Kultur Nachrichten
Bei Mozart ruht der Maestro in sich

Sonntag, 14.06.2009, 18:06 Uhr

Senden - Justus Frantz am Samstagabend auf dem Gut Kappel in Senden - das versprach ein besonderes musikalisches Erlebnis beim zweiten Konzert der Reihe „ Musiklandschaft Westfalen “. Nach dem großartigen Eröffnungskonzert mit Krzysztof Penderecki und dem „Nationalen polnischen Radio-Sinfonieorchester Kattowice“ im St. Paulus-Dom zu Münster war dieses Konzert das erste im Konzertsaal „Landschaft“.

Frantz, dessen Reputation als renommierter Pianist für stetige Debatten sorgt, hat an diesem Abend sicherlich die Sympathien der vielen Zuhörer gewonnen. Mit dem Sofia Festival Orchester, es war ihm ein überaus kompetenter Partner, eröffnete er mit der Ouvertüre zu „Ein Sommernachtstraum“ von Felix Mendelssohn Bartholdy einen eindrucksvollen Abend. Das bulgarische Orchester spielte dieses Werk mit Akribie und viel Gefühl für dynamische Nuancen, zeigte wie bei der Sinfonie Nr. 2 von Ludwig van Beethoven eine lebendige und mitreißende Interpretation.

Aber vermutlich war das Klavierkonzert d-Moll KV 466 von Wolfgang Amadeus Mozart der eigentliche Grund, weswegen so viele Musikinteressierte den Weg nach Senden gefunden hatten. Justus Frantz spielte dieses für ihn zum Standardrepertoire gehörende Werk mit der ganzen Bravour eines Maestros der Tasten. Man hätte ihm allerdings in diesem außerordentlichen Ambiente eines Reiterguts einen besser gestimmten Konzertflügel gewünscht.

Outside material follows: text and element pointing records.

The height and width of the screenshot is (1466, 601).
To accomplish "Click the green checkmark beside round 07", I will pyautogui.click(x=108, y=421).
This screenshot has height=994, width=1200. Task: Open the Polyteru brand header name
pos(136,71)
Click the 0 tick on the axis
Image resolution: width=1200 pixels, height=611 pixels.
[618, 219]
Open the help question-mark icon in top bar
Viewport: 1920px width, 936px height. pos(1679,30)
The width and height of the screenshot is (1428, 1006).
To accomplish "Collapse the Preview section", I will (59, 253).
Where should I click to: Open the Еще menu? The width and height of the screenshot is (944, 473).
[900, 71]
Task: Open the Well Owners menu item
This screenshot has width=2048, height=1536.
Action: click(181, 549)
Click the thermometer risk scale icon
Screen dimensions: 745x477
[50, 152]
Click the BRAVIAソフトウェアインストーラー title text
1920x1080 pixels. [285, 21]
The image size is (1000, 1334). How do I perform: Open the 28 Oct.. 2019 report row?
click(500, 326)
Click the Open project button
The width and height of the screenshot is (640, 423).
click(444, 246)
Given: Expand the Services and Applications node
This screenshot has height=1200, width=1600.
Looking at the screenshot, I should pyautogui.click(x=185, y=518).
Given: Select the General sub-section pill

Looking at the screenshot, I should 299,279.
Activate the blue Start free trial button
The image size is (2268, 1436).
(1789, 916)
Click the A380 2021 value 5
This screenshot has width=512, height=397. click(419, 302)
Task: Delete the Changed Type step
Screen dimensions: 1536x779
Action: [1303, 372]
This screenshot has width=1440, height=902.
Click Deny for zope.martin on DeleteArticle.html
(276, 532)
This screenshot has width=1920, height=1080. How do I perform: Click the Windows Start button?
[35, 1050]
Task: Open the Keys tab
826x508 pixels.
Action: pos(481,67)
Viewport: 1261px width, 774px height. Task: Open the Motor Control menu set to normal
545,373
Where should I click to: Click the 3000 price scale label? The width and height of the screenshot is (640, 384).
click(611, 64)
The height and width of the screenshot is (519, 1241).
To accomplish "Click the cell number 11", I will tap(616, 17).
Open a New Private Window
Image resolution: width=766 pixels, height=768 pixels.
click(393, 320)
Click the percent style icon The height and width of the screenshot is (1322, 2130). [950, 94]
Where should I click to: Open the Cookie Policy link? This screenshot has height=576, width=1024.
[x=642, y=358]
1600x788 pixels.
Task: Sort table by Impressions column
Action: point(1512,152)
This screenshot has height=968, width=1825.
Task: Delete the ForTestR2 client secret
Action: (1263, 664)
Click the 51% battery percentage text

Aber der Mann, der schon über den Wolken in einem Flugzeug klassische Musik populär gemacht hat, zeigte sich als wahrer Künstler. Er dirigierte nicht vom Flügel aus, sondern konzentrierte sich ganz auf dieses außerordentlich dramatische Werk. Man erlebte einen Pianisten, der ein in vielen Konzerten gespieltes Stück trotzdem mit Frische und dramaturgischem Esprit interpretierte, dessen technische Virtuosität einem in sich geschlossenen persönlichen Mozart-Bild entsprach. Mag es Pianisten geben, die dieses Klavierkonzert anders sehen und spielen: Es war die sympathische Ausstrahlung von Justus Frantz, die an diesem Abend einfach jeden für ihn einnahm.

Hautnah erlebbar war die Verehrung für einen Mann, der zu denen zählt, die klassische Musik populär gemacht haben. Am Ende fragte er das Publikum, ob als Zugabe lieber Mozart oder Chopin gewünscht wäre. Mit einer sehr lyrischen und klangbetonten Wiedergabe des Fantasie-Impromptus bedankte sich Frantz für die stehend dargebrachten Ovationen.

Das Publikum hat er an diesem Abend bestens unterhalten.